Pope Emeritus Benedict XVI didn’t see it that way. In a conference on modern means of mass communications in 2010, he exhorted participants not to fear but to “set sail on the digital sea, facing into the deep with the same passion that has governed the ship of the Church for two thousand years … [W]e want to qualify ourselves by living in the digital world with a believer’s heart, helping to give a soul to the internet’s incessant flow of communication.” The problem wasn’t, and isn’t, technology itself. The problem is that believers aren’t taking over the Internet with the same zeal that ignited the missionaries and saints.

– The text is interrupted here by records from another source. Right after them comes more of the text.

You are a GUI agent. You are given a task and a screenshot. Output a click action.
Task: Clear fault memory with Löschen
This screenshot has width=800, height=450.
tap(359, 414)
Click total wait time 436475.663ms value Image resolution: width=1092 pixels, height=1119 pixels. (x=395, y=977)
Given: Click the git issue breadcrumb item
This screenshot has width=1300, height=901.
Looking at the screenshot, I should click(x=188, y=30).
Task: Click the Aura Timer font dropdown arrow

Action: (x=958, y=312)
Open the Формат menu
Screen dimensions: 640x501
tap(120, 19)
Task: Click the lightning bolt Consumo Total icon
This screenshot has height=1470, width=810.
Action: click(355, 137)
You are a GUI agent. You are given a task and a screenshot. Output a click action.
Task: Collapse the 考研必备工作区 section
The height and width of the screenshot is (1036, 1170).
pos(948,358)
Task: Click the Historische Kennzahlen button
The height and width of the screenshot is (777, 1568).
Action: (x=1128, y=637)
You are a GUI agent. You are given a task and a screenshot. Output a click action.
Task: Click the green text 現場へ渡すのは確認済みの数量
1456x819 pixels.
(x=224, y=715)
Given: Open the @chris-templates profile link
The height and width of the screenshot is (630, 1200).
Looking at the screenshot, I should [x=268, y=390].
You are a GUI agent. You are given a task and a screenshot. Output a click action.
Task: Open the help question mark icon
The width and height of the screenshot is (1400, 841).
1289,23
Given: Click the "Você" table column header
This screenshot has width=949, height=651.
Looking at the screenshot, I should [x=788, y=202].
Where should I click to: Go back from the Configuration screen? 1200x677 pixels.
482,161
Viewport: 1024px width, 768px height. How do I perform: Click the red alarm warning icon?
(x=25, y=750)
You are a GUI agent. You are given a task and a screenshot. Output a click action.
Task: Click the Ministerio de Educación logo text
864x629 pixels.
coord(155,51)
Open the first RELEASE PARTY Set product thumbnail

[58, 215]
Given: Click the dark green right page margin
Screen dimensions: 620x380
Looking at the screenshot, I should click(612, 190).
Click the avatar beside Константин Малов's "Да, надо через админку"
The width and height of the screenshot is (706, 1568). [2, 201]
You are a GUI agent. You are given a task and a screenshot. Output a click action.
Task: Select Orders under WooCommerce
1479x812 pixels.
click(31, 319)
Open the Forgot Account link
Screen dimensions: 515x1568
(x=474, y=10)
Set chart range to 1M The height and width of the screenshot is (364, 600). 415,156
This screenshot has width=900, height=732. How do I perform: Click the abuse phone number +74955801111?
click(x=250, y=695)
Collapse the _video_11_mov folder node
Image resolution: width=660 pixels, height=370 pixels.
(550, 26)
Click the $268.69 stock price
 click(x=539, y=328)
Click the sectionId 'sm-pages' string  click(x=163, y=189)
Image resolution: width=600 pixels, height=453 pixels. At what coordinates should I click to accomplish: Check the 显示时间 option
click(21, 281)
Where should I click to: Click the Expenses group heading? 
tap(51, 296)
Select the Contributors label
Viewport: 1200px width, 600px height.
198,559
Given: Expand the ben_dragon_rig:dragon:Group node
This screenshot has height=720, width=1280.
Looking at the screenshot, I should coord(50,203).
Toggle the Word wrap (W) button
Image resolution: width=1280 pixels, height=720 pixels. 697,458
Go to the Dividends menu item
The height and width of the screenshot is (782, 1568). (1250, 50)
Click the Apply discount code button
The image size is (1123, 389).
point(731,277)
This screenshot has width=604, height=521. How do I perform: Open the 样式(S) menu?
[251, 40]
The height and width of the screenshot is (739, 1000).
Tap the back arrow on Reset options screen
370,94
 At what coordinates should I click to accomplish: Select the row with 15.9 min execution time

But that’s changing. The last few years have given rise to “blogging converts, online activists, and bishops who tweet” (to quote the title of a new book by Brandon Vogt) and conversation—and conversion—is happening because of it. Fr. Robert Barron, for example, blogs at his Word on Fire site, commenting on pop culture (books, movies, trends, etc.) as well as hot-button topics like same-sex marriage. To this day he has had over forty thousand comments posted to his video entries—many of them coming from un-churched, secularized young adults—and he is able to successfully evangelize to these “unreachable” people, both within the faith and without, through these virtual conversations.
For myself, I’d been blogging about a year when I noticed a theme appear in my writing—that of rediscovering authentic femininity. When a dear friend and I met up at a retreat and bemoaned the lack of a feminine presence in our society, our blog, The Feminine Gift, was born. We were both on personal journeys to know our own femininity better and we imagined that others were too—and we weren’t wrong.
True femininity has been slowly squashed and quelled over the last fifty years, and Tess and I were feeling it. Not surprisingly, so were others. Women seem to respond to our writing and through our blog we continue to encourage women to set the world on fire by being who God meant them to be— authentic Catholic women.
The thing is, technology is here now, like it or not, and we’ve not only got to make our peace with it, but we must use it to the best of its (and our) abilities. Darker forces certainly are doing so. Statistics are confirming two things. First, that the Church in North America is shrinking faster than you can say “Lord, have mercy” and second, that much of that shrinkage is due to generations of poorly catechized Catholics. We must do everything we can to bring them back to the Lord, and with a good portion of people tethered to technology these days, doing so couldn’t be easier.
St. Francis used to exhort his followers to do what was necessary, then do what is possible, and soon they’d be doing the impossible. Right now what is necessary is using every means at our disposal to spread the Gospel—including technology—with the “impossible” goal of bringing all humanity back to God.